Days away, Mr. Gibbs scowled to follow the course Jack had set for them, without even the use of his compass. The Interceptor was certainly a fine ship, one of the gems the Royal Navy had carefully polished, but Jack was a poor commodore to command a ship without being aboard. In the two scant days since they'd set from Tortuga with only vague direction and vaguer orders of be there, but not too soon or too late, Gibbs felt ill-prepared to keep the ship to task. He felt ill prepared to keep Annamaria—blast the woman that she was, skilled navigator or not—on track to carry out Jack's orders, especially with so uncommitted a crew. It was a dangerous thing to take on a wholly new crew from any port, especially one the likes of Tortuga.
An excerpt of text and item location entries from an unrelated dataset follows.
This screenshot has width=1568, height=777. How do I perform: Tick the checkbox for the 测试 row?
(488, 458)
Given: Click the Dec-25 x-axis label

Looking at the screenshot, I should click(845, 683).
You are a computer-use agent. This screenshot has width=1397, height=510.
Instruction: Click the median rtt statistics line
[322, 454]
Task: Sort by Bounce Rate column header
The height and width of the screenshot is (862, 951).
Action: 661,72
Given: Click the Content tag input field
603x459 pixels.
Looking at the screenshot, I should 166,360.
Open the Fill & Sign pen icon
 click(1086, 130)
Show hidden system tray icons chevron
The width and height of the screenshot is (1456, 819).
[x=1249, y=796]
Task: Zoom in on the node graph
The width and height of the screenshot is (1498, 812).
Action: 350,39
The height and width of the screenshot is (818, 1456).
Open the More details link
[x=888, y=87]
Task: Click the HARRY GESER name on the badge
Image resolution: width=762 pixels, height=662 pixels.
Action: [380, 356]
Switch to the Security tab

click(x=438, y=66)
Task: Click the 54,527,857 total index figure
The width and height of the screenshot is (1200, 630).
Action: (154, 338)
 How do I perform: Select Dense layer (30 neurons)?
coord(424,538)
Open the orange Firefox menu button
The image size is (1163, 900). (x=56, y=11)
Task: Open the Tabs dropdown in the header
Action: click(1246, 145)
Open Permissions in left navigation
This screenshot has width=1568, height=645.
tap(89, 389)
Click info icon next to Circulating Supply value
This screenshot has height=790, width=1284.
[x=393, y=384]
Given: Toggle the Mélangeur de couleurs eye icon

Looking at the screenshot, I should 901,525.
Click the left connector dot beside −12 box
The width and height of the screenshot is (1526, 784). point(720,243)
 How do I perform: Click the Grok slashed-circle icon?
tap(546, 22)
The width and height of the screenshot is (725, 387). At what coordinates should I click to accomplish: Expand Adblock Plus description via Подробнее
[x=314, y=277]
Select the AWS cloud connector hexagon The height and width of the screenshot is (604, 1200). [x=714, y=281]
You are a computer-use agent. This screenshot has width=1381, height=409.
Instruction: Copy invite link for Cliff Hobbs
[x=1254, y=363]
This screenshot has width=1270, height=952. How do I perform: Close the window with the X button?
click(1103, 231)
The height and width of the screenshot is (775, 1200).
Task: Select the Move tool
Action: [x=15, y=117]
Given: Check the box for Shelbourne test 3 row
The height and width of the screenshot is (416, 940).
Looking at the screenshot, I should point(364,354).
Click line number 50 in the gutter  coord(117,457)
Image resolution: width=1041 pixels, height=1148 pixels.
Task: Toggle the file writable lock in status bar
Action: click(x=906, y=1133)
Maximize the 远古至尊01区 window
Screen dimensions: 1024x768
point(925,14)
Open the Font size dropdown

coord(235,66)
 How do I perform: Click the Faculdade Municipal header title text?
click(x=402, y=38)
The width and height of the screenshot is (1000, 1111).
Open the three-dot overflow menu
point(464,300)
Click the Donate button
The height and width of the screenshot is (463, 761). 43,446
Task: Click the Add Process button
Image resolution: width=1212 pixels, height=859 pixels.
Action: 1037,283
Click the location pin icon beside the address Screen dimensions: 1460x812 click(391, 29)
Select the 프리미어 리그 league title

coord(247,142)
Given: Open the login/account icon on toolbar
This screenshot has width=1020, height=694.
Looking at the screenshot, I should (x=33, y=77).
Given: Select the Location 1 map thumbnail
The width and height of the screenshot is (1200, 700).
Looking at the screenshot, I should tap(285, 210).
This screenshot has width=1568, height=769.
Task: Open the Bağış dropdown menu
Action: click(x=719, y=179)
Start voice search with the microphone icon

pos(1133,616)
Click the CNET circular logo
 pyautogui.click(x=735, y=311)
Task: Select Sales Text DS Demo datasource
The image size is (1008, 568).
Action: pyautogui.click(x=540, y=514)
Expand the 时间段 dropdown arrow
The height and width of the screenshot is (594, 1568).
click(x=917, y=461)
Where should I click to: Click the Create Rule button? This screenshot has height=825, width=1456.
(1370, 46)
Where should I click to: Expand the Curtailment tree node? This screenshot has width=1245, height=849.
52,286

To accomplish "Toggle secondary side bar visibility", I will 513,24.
Men that were without common cause or purpose rarely worked together and Gibbs, loyal as he may be, was hard pressed to provide a motive capable of rallying the crew.
Still, the crew was new yet. Untested and unattached, mutiny was unlikely until inaction spurred impatience and irritation. While their aim wasn't known—and wasn't that another thorn in every man's side, Gibbs included—they had a heading and would sail towards that point till lack of riches inspired the braver men to complain against their absent captain.
"Best of luck to us both, cap'n," Gibbs murmured to himself, standing with little hope for aid on the quarterdeck of the Navy ship. With a deep swallow from his flask, Gibbs sent a silent prayer that Jack was meting better success and luck than he.
Days further still, Jack, sitting mulishly in the brig of the Dauntless, couldn't hear his first mate's prayer over the bustle of the tightly run crew, but the light wasn't extinguished from his eyes just yet despite the commodore's neglect.
The game had been set, but the match was not yet begun, not truly. The game wouldn't truly begin until the dread isle was in sight, and the Black Pearl once again within his grasp.